* _INFORMATION GIVEN_:
################

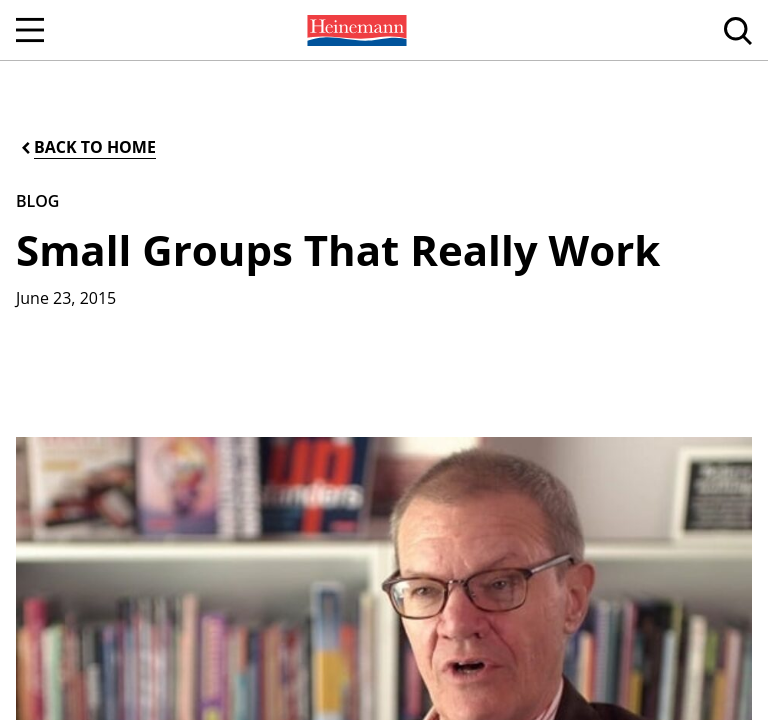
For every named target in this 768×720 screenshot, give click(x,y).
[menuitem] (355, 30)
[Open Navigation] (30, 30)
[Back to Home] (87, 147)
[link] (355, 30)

################

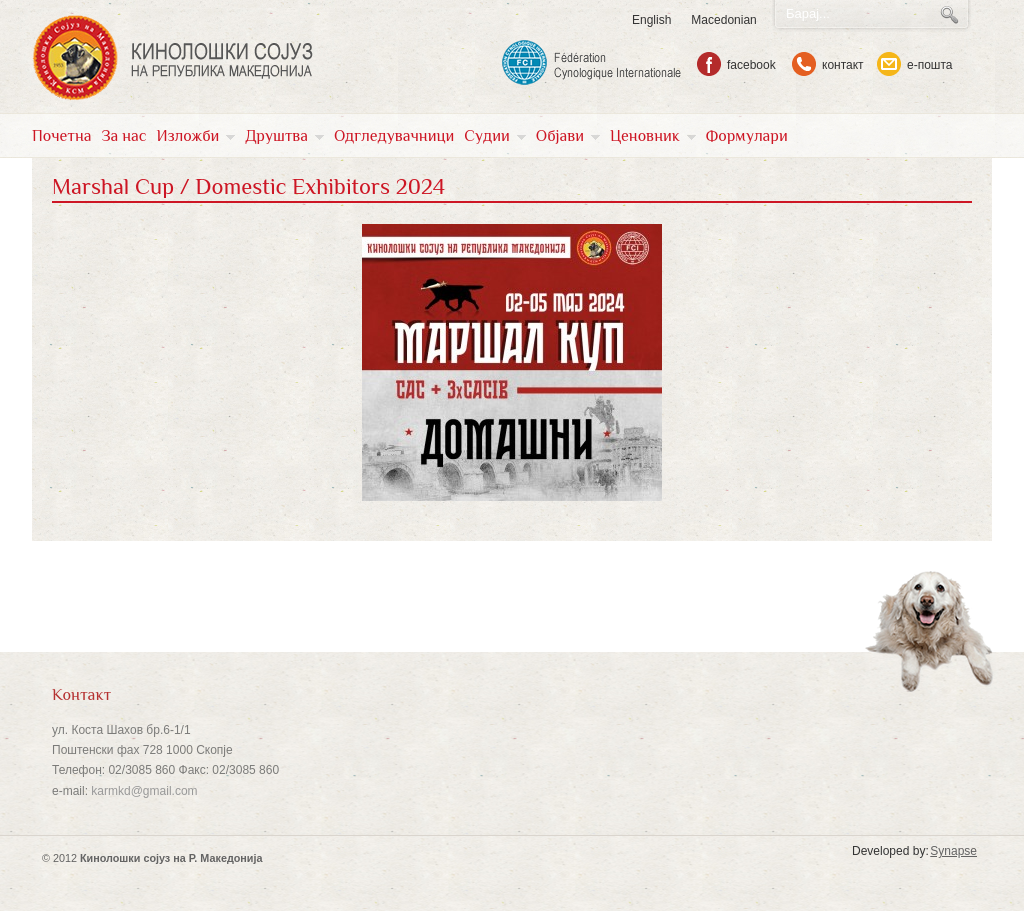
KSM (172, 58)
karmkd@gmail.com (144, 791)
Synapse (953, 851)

################

Print the lines starting at the one that contains "For every named" and ending with the one that contains "[Back to Home] (87, 147)", with both of those included, copying them with no changes.

For every named target in this 768×720 screenshot, give click(x,y).
[menuitem] (355, 30)
[Open Navigation] (30, 30)
[Back to Home] (87, 147)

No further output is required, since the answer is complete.